The trouble is what works in our heads doesn't always translate to the page.  When we look at the page, we might see what we wrote in our head, not what we've actually written.  A reader can only read what's on the page, and not what's in your head.  A sure sign of this is when you find yourself explaining what's going on to a puzzled reader and how they have missed the point.  Stop!  It's your job to write clearly enough so they don't miss the point.

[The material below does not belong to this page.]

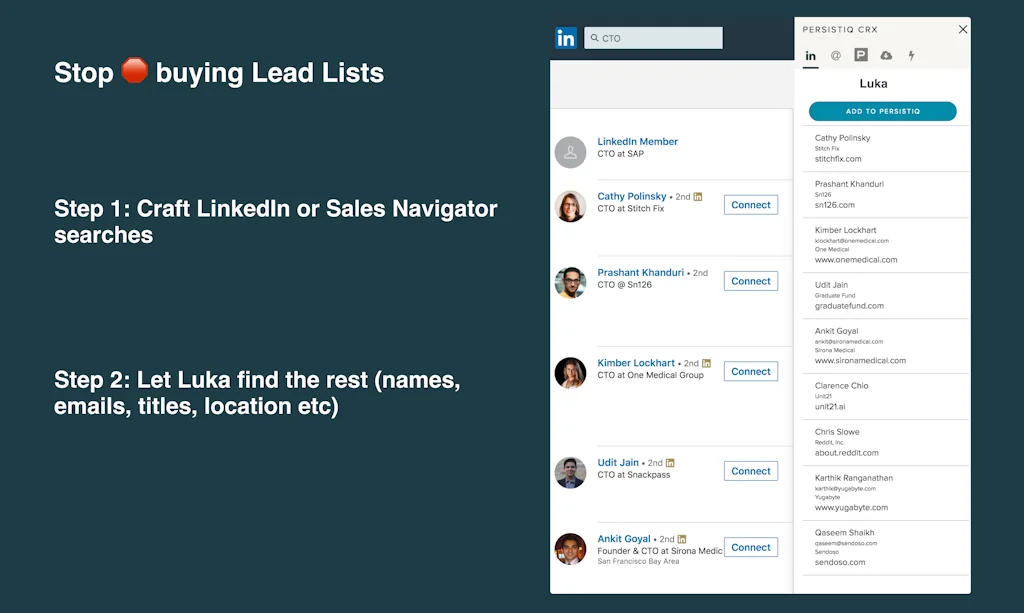Close the PersistIQ CRX panel
1024x613 pixels.
click(x=963, y=29)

5. If we're honest with ourselves, we sometimes have little niggles about the work that we hope will magically go away if we don't think about them.  Perhaps, we hope, perhaps no one else can see that glitch in the story.  Feedback can good for confirming that those glitches do exist and somehow we've got to deal with them.  Sigh.  I wish it wasn't like that and the glitches would magically disappear by ignoring them but there it is.    They don't.


Monday 4 April 2016

5 Reasons When (and Why) You Should REJECT Feedback

A former student got in touch with me about some feedback he'd had from his writing group about his planned novel.  He wanted to know what I thought of it (the feedback, not the novel) and should he accept it? So I had a think... and my answer was No.  Here's why:

1)  This was feedback about what he proposed to do i.e. his plans for his novel.  They were commenting on something that hadn't been written, so in effect were assessing its market viability.  Now, I'm sure the feedback came with the best of intentions, but the question has to be: were they qualified to comment on 'the market'?  Unless they were all experienced agents, editors or publishing marketeers, then I'd say no.  And it should be noted that even the most experienced agents, editors and marketeers get it wrong frequently.  Basically, no one knows where the market is going to be in two months time, let alone two years. It's pretty much all guess work.

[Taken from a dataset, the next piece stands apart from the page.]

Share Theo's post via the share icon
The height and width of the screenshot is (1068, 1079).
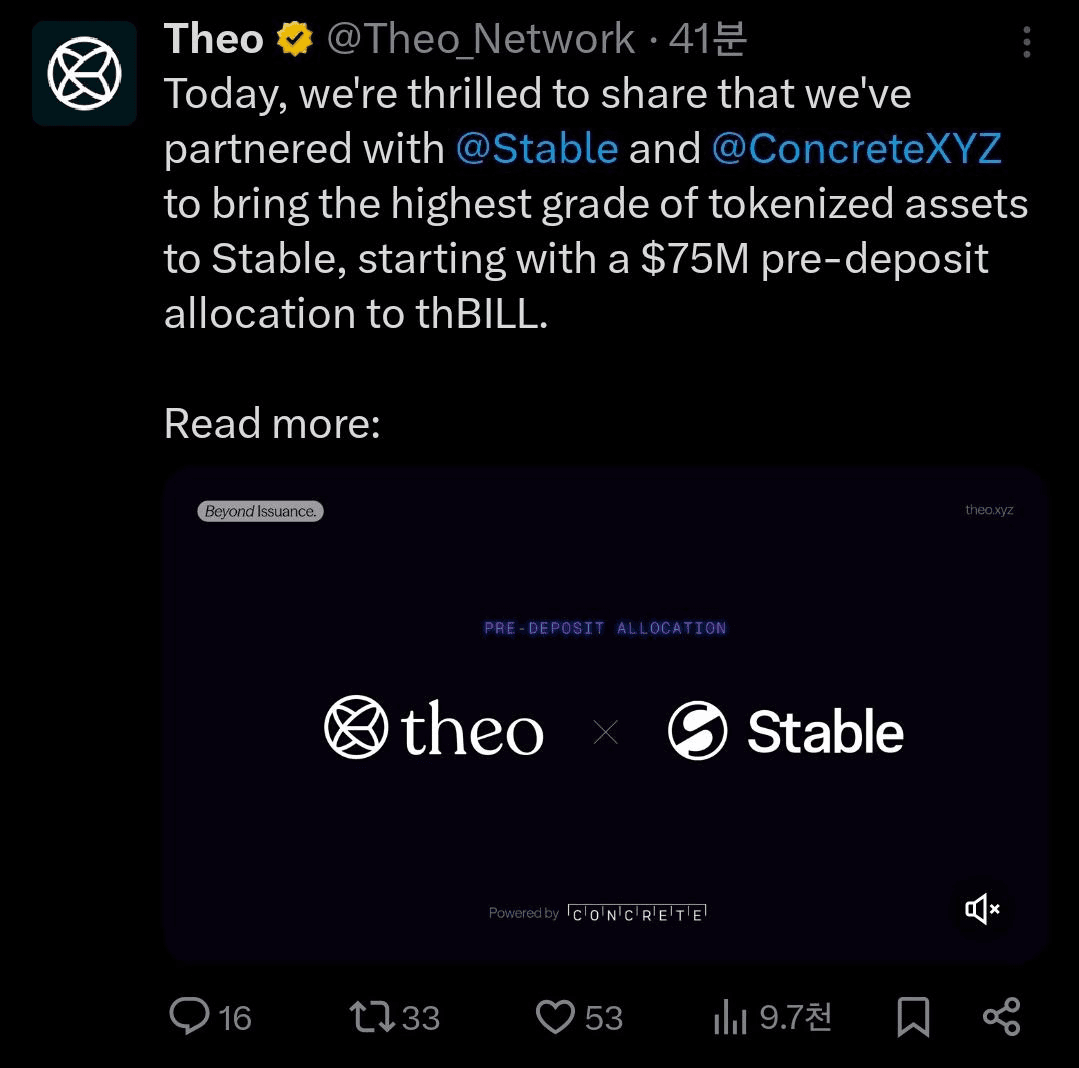1001,1017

2) The feedback was also concerned about plausibility: he was writing about a location he wasn't a native of, nor had lived in. Would any potential buyers accept this?  Well, why on earth not?  Yes, some authors are writing based on autobiography, but a lot - most? - don't.  And there have been many best sellers written by authors who've never set foot in their setting - what about Steph Penney and The Tenderness of Wolves, or Martin Cruz Smith and Gorky Park to name two.

3) Do readers know or care about an author's background if the story is good?  A successful novelist I know writes tender romances for Harlequin Mills and Boon. Does it matter that, despite the feminine name on the cover, the writer is a strapping male former paratrooper? Is JK Rowling a wizard for that matter?

4) Sometimes the feedback is factually wrong.  Too early to say in this case, but before I was published and in a similar feedback group, one of the group had written a story aiming for a specific slot on Radio 4. Using my knowledge as a former actress, I thought the dual narrative split between male and female narrators would cause problems for casting a sole reader.  Luckily the author didn't pay any attention to my advice, sent the story in and it was broadcast (with a male reader).

5) Writing a novel is hard enough work as it is.  If you don't write what you really, really want to write, if you don't write the book of your heart, if you don't write from your gut, then why write?

So, that's what I thought, and why.  But that doesn't mean my advice was right.  The only person who can decide is the author themselves.